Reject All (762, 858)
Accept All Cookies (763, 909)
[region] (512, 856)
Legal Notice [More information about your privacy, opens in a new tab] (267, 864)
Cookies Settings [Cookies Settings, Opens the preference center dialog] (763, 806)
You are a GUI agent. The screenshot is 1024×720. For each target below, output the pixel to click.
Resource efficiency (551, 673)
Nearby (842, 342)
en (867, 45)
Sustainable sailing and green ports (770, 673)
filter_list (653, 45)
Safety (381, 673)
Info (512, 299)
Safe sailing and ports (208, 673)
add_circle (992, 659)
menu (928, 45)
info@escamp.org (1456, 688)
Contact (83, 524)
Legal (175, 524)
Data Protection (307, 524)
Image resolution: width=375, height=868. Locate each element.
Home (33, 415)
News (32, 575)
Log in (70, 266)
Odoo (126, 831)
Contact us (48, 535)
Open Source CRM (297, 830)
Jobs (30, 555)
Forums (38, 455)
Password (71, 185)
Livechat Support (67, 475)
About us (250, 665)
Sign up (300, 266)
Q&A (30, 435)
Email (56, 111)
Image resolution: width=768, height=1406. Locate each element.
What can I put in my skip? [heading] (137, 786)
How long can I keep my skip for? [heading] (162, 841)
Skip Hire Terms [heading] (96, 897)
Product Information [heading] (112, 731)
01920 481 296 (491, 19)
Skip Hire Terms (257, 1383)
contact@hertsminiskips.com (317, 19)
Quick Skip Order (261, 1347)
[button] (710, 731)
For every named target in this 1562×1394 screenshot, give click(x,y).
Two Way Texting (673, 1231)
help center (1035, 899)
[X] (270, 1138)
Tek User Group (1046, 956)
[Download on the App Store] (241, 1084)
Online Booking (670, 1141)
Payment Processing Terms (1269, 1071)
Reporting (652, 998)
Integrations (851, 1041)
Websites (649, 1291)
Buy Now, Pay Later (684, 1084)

## [Challenge]
Copy every row above word for word, with nothing added or left out.

## [Problem solution]
Reject All (762, 858)
Accept All Cookies (763, 909)
[region] (512, 856)
Legal Notice [More information about your privacy, opens in a new tab] (267, 864)
Cookies Settings [Cookies Settings, Opens the preference center dialog] (763, 806)
You are a GUI agent. The screenshot is 1024×720. For each target below, output the pixel to click.
Resource efficiency (551, 673)
Nearby (842, 342)
en (867, 45)
Sustainable sailing and green ports (770, 673)
filter_list (653, 45)
Safety (381, 673)
Info (512, 299)
Safe sailing and ports (208, 673)
add_circle (992, 659)
menu (928, 45)
info@escamp.org (1456, 688)
Contact (83, 524)
Legal (175, 524)
Data Protection (307, 524)
Image resolution: width=375, height=868. Locate each element.
Home (33, 415)
News (32, 575)
Log in (70, 266)
Odoo (126, 831)
Contact us (48, 535)
Open Source CRM (297, 830)
Jobs (30, 555)
Forums (38, 455)
Password (71, 185)
Livechat Support (67, 475)
About us (250, 665)
Sign up (300, 266)
Q&A (30, 435)
Email (56, 111)
Image resolution: width=768, height=1406. Locate each element.
What can I put in my skip? [heading] (137, 786)
How long can I keep my skip for? [heading] (162, 841)
Skip Hire Terms [heading] (96, 897)
Product Information [heading] (112, 731)
01920 481 296 (491, 19)
Skip Hire Terms (257, 1383)
contact@hertsminiskips.com (317, 19)
Quick Skip Order (261, 1347)
[button] (710, 731)
For every named target in this 1562×1394 screenshot, give click(x,y).
Two Way Texting (673, 1231)
help center (1035, 899)
[X] (270, 1138)
Tek User Group (1046, 956)
[Download on the App Store] (241, 1084)
Online Booking (670, 1141)
Payment Processing Terms (1269, 1071)
Reporting (652, 998)
Integrations (851, 1041)
Websites (649, 1291)
Buy Now, Pay Later (684, 1084)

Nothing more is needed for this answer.